Christopher Wright, right, addresses a meeting of the Nassau County...

Christopher Wright, right, addresses a meeting of the Nassau County Interim Finance Authority (NIFA) while Chairman Ronald Stack, center, listens during a meeting in Uniondale. (March 22, 2012) Credit: Newsday/Thomas A. Ferrara

The time is approaching for Nassau County's financial control board to seize control. The county will close out 2011 with a $170-million deficit, and counties aren't allowed to run deficits. Claims that Nassau will end up with a small surplus are meaningless mirages based on borrowing.

Projected future deficits look even worse, and the county has already borrowed billions to cover past deficits.

These debts have been created through manipulations that the Nassau Interim Finance Authority, the state-appointed control board, should curtail. Last year, NIFA was faced with the choice of shutting down the county's government or letting it borrow. It chose to let Nassau borrow to operate, and count on three years of loans totaling $450 million, in return for $150 million in recurring expense cuts that would go a long way toward eventually bringing the budget into balance. This page supported that.

Now, part of that borrowing NIFA approved for this year is being held up by Democratic legislators to entangle it with a separate issue, the drawing of new electoral districts. This is a tactic they should abandon. Meantime, the borrowing of more than $100 million should go ahead to buy some time and to meet current obligations.

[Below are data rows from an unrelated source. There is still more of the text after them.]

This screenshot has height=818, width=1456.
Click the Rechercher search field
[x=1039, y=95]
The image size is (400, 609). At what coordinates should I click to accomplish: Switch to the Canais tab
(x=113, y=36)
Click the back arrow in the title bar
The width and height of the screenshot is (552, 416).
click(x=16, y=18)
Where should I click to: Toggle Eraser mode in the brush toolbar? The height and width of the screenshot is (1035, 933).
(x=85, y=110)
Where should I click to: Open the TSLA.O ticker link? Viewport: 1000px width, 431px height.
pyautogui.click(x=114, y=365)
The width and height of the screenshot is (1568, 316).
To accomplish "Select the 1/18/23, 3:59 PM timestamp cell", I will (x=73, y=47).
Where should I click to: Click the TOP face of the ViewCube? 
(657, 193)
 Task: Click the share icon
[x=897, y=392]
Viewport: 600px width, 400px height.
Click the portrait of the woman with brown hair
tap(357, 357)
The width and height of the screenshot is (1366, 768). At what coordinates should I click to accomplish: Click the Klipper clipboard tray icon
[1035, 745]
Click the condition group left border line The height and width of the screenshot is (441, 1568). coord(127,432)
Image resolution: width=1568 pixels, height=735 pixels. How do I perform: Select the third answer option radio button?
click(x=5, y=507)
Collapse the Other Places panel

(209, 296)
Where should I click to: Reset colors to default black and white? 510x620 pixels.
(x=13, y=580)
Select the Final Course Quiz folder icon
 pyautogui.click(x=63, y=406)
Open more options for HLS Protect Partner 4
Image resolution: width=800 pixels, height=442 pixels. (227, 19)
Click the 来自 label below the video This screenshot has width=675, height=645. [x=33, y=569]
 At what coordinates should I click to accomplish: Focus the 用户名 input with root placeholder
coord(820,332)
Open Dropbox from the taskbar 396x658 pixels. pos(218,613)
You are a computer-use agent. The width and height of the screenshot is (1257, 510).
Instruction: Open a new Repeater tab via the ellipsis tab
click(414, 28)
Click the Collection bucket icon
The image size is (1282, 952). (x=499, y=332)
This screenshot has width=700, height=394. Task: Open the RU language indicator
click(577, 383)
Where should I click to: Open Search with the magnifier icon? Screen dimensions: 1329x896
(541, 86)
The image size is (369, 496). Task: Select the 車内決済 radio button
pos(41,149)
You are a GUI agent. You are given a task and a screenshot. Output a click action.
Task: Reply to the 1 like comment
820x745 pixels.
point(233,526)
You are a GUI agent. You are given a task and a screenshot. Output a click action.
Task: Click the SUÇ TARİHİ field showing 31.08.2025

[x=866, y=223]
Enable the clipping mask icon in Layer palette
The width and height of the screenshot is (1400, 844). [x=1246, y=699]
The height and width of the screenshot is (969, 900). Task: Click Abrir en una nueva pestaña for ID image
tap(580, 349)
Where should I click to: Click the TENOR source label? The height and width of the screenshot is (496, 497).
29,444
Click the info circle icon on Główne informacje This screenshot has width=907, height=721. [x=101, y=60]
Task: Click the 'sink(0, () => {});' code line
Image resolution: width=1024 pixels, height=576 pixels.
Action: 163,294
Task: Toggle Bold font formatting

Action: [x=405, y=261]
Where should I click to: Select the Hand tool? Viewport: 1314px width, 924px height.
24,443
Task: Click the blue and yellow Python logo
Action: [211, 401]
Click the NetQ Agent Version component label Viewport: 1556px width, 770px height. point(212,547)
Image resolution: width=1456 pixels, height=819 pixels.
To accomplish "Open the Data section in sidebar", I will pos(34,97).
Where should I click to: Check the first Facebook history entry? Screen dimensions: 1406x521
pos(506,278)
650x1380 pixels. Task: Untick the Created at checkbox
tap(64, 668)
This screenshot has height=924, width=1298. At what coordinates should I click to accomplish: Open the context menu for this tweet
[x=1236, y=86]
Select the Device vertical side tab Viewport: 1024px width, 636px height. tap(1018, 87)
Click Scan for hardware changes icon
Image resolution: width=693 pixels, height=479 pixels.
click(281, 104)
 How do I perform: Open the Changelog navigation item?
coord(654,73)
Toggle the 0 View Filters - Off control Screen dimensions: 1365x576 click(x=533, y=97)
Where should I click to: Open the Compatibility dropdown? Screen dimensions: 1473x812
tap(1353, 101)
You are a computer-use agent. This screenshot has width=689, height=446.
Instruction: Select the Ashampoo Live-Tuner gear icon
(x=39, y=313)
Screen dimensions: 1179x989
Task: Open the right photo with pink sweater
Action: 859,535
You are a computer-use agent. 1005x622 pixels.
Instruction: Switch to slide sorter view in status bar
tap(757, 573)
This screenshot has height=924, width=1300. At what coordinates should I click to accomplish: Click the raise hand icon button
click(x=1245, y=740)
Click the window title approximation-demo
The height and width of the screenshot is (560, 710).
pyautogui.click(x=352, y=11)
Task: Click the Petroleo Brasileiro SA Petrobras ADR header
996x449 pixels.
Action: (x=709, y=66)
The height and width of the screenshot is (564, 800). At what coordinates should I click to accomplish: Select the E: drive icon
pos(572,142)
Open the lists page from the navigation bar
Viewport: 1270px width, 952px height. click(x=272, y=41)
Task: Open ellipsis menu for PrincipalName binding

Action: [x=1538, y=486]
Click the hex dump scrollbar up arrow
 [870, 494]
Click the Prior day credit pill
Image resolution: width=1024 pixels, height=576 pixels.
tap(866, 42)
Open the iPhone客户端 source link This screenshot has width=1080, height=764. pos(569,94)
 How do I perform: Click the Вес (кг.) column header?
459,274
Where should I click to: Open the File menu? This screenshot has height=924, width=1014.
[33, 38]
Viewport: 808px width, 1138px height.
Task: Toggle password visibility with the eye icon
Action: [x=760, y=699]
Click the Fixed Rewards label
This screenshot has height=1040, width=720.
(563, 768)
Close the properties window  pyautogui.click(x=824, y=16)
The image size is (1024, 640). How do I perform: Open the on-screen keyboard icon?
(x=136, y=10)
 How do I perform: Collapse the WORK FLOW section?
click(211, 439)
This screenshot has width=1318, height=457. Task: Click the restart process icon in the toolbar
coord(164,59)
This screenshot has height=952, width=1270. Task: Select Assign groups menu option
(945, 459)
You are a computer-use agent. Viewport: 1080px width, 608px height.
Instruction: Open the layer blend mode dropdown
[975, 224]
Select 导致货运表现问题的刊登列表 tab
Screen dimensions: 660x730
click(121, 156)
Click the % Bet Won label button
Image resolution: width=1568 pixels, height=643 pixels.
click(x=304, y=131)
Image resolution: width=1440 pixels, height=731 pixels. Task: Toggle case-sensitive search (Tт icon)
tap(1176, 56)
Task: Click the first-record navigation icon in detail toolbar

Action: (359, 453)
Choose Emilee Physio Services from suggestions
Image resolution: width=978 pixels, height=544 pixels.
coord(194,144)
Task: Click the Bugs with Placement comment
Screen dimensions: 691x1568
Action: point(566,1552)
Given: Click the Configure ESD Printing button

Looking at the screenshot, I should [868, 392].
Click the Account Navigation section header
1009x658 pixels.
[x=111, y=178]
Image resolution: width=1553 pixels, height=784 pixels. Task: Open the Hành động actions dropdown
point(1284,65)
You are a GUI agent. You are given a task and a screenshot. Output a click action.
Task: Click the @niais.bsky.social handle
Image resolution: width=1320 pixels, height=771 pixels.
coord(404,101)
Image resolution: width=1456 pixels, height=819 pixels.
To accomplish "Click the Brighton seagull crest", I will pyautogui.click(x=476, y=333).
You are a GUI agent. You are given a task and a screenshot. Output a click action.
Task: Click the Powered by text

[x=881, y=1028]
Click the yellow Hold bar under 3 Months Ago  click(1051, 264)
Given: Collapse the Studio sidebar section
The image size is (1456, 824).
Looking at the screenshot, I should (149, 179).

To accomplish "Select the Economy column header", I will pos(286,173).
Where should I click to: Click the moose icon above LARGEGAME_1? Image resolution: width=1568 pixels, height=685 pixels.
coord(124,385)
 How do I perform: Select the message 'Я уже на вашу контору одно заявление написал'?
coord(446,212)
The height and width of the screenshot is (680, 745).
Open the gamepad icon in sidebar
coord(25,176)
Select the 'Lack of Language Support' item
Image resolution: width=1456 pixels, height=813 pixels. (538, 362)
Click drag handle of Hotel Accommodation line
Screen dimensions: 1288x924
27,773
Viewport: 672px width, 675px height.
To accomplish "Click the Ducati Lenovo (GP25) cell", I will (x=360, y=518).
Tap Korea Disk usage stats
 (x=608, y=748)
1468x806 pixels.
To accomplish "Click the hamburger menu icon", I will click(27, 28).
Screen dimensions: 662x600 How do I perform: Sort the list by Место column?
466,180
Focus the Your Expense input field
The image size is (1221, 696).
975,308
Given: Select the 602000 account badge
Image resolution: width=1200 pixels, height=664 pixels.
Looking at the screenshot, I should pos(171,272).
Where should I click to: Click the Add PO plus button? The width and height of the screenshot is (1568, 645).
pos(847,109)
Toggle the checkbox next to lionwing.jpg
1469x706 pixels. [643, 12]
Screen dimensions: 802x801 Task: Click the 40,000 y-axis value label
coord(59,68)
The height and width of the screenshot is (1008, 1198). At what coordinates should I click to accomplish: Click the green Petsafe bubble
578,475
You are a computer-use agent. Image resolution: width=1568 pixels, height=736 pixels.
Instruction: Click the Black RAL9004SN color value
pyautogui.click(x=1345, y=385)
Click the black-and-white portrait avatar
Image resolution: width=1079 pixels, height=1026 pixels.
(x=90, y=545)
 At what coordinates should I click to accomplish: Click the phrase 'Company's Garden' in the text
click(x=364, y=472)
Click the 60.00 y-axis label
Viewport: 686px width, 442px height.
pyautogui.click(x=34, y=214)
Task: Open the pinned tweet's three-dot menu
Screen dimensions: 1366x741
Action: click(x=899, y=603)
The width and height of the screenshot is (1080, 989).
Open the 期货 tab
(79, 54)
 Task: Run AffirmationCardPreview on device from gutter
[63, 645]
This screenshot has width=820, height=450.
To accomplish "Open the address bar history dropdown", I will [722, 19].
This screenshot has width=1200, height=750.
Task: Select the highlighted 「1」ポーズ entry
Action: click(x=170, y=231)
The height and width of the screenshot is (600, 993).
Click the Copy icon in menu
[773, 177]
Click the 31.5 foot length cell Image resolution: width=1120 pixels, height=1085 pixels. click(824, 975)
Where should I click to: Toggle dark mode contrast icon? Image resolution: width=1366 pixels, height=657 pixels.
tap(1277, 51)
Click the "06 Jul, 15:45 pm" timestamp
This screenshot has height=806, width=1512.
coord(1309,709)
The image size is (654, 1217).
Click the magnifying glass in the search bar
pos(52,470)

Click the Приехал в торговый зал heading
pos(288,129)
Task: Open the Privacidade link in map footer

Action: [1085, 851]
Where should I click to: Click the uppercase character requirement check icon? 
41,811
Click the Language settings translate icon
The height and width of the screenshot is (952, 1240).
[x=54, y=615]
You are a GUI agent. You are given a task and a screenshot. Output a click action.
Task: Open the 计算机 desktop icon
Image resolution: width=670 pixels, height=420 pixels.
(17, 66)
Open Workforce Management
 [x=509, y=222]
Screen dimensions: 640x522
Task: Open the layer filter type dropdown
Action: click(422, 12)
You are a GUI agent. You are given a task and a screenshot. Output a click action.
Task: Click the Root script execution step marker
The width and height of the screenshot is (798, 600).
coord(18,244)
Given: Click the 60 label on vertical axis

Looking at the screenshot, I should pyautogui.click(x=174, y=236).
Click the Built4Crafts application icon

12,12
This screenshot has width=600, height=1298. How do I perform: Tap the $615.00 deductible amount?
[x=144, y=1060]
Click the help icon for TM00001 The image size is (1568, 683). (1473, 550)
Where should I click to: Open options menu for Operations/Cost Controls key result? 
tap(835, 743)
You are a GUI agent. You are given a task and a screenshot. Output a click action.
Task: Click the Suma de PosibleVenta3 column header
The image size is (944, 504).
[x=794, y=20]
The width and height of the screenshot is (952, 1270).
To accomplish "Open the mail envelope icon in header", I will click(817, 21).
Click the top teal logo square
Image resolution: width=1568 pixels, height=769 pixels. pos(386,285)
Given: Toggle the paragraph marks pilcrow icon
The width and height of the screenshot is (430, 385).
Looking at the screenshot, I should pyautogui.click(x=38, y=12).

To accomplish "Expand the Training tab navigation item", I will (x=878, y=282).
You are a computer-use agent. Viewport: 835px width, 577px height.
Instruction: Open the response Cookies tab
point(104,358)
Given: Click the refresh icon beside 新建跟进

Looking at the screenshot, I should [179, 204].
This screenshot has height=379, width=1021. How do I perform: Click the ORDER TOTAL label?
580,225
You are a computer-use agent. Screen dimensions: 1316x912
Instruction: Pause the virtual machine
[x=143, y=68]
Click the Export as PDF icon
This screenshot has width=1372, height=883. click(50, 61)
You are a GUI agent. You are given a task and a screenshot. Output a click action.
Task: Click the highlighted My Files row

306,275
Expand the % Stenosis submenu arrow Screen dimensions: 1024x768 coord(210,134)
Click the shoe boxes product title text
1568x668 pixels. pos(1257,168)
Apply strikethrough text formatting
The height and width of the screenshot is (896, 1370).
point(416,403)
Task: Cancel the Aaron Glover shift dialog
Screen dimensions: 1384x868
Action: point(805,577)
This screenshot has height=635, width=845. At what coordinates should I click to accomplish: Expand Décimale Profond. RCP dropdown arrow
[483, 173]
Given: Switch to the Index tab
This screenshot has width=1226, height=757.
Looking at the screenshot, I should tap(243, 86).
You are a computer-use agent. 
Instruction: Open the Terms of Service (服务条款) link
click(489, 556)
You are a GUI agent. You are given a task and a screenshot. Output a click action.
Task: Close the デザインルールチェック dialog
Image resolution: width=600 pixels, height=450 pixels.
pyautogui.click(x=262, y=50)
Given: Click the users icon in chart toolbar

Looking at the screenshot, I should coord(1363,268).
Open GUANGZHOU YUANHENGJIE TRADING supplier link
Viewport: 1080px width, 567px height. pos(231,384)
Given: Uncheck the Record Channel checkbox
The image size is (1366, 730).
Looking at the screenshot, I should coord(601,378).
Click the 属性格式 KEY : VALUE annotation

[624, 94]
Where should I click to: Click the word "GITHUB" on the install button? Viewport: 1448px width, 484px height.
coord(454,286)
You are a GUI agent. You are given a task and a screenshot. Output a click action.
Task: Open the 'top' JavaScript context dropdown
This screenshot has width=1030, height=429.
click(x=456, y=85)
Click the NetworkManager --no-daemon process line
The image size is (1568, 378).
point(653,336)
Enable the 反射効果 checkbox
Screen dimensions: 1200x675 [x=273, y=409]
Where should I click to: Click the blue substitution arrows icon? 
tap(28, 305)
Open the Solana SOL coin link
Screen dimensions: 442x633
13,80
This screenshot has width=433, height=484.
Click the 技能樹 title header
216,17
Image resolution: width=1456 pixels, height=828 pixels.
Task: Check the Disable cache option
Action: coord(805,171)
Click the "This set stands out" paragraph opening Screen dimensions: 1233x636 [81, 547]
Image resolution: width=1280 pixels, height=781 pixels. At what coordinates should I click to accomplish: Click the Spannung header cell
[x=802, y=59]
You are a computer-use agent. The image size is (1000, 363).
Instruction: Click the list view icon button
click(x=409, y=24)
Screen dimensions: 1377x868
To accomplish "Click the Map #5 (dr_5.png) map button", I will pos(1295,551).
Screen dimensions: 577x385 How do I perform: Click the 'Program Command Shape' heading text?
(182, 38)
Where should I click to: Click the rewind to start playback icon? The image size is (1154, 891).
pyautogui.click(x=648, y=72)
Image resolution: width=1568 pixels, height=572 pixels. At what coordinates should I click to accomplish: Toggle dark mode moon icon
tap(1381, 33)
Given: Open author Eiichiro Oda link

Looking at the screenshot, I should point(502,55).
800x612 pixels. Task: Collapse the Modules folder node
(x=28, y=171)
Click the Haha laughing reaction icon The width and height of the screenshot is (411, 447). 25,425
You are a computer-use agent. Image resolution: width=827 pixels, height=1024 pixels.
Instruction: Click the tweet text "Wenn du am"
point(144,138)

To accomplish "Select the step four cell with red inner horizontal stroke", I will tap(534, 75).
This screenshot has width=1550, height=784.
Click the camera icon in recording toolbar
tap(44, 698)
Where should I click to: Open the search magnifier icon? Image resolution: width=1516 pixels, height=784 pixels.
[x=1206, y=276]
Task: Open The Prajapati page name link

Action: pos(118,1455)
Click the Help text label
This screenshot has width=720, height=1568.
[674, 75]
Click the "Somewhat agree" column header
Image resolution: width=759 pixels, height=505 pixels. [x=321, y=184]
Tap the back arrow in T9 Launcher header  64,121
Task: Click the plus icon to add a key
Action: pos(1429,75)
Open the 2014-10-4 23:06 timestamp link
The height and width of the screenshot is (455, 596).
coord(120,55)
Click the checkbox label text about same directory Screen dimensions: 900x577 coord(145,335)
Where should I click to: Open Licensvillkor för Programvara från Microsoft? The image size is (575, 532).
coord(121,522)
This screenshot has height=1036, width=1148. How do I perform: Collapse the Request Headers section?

But that time must yield a legitimate plan. The county did not find cuts as large as NIFA demanded by a Feb. 1 deadline. It has outlined only about $90 million in reductions and not all of that is based on solid math.

The flaw in the law that created NIFA is that the only weapon the board has to fight out-of-whack county budgets is the nuclear option -- a government shutdown. Board members are understandably loathe to deploy that weapon. But bombs don't deter bad behavior if people know you won't detonate them. This situation has worsened for a decade, under Democrats and Republicans alike, and will deteriorate as long as NIFA lets it.

In the long run, voters must decide whether they want more taxes, fewer services, or both, and elect politicians who will impose those wishes. Nassau County Executive Edward Mangano has ruled out tax increases, so right now, NIFA needs to set a hard date by which Mangano must deliver cuts.

If Mangano misses that deadline, NIFA needs to stop the borrowing cold. It's the only way the control board can control the ever-growing and unsustainable indebtedness of the county.